Undirected Infomap returns 70 communities, directed Infomap returns 69 communities and directed Infomap with self-loops returns 450 communities. It looks like we should go for the directed Infomap algorithm, ignoring self-loops.

As with the Louvain algorithm, we need to bind the community membership structure with journal titles.

infomap_communities <- info_directed %>%
  left_join(JCR_abbreviations, by = c(name = 'JCR.Abbreviated.Title')) %>%
  mutate(Full.Journal.Title = capitaliseJournalTitle(Full.Journal.Title)) %>%
  distinct(Full.Journal.Title, .keep_all = TRUE)

## Warning: Column `name`/`JCR.Abbreviated.Title` joining factor and character
## vector, coercing into character vector

A quick unit test to check that all the journals appear in the abbreviation translation table:

Tests passed

stopifnot(all(info_directed$name %in% infomap_communities$name))

Then save the data to disk.

infomap_communities %>%
  select(community = level1,
         journal_abbr = name,
         journal_full = Full.Journal.Title) %>%
  write.csv('output/infomap_communities.csv',
            row.names = FALSE)

Super-journals

To rank communities against one another it is useful to combine communities into ‘super-journals’ and study the citations between them.

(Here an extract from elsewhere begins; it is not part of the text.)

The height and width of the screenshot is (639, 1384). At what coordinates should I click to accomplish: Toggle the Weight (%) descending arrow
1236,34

Let’s (optionally) save the Infomap citations to disk:

infomap_superjournals <- JCR %>%
  inner_join(infomap_communities %>%
               select(from = level1, name),
             by = c(Citing = 'name')) %>%
  inner_join(infomap_communities %>%
               select(to = level1, name),
             by = c(Cited = 'name')) %>%
  group_by(from, to) %>%
  summarise(weight = sum(weight)) %>%
  ungroup()

# write.csv(infomap_superjournals,
#           'output/citations_infomap.csv',
#           row.names = FALSE)

With a quick unit test that we have the right number of communities:

Tests passed

ncomms <- length(unique(infomap_communities$level1))
stopifnot(length(unique(infomap_superjournals$from)) == ncomms)
stopifnot(length(unique(infomap_superjournals$to)) == ncomms)

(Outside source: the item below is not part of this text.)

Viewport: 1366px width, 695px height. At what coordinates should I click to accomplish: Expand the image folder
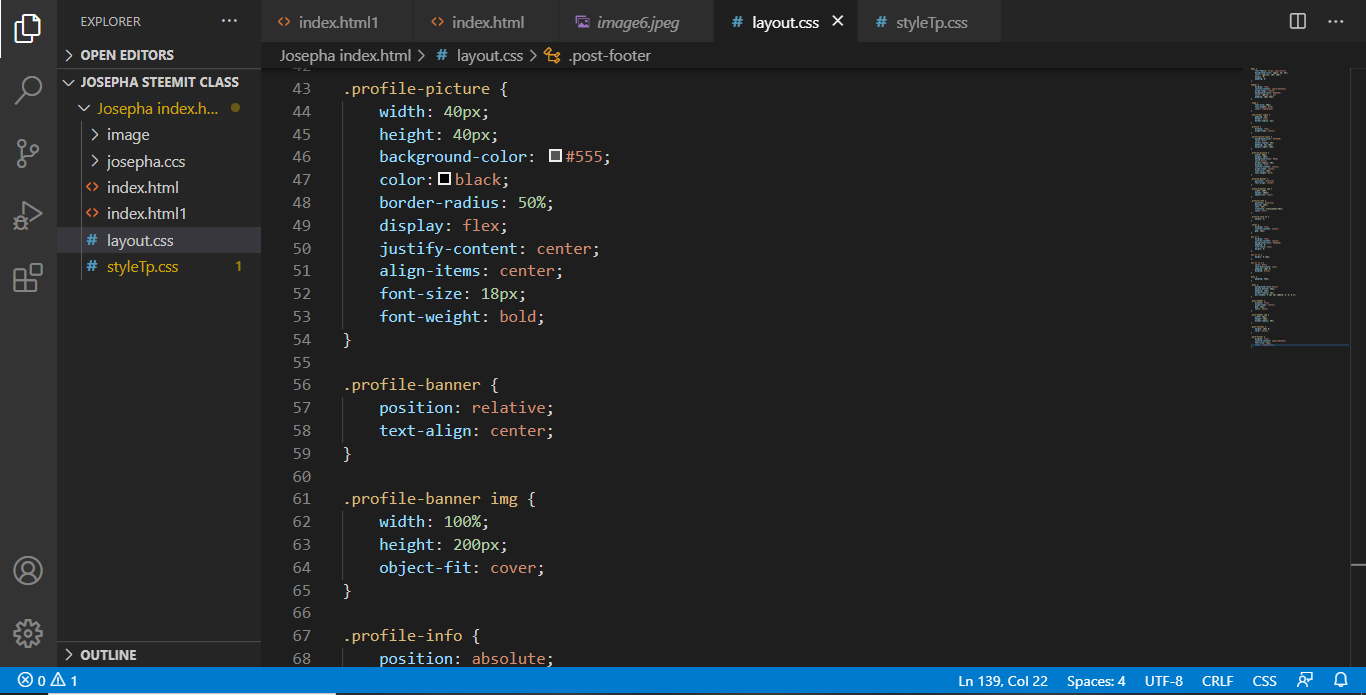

And the Louvain citations:

louvain_superjournals <- JCR %>%
  inner_join(louvain_named %>% select(from = community, journal), by = c(Citing = 'journal')) %>%
  inner_join(louvain_named %>% select(to = community, journal), by = c(Cited = 'journal')) %>%
  group_by(from, to) %>%
  summarise(weight = sum(weight)) %>%
  ungroup()

# write.csv(louvain_superjournals,
#           'output/citations_louvain.csv',
#           row.names = FALSE)

Ranking communities

Now we have aggregated the communities into ‘super-journals’, let’s rank them. The remainder of this document is concerned with Infomap communities only.

We use the quasi-Stigler model described in Varin et al. (2016).

Inter-field ranking

Stigler_superjournals <- 
  infomap_superjournals %>%
  xtabs(weight ~ to + from, data = .) %>%
  scrooge::BradleyTerry()

Stigler_superjournal_scores <-
  Stigler_superjournals %>%
  coef() %>%
  c(0, .) %>%
  setNames(1:ncomms) %>%
  (function(x) x - mean(x))

One way to calculate approximate confidence intervals is with quasivariances, for which we shall use the qvcalc package.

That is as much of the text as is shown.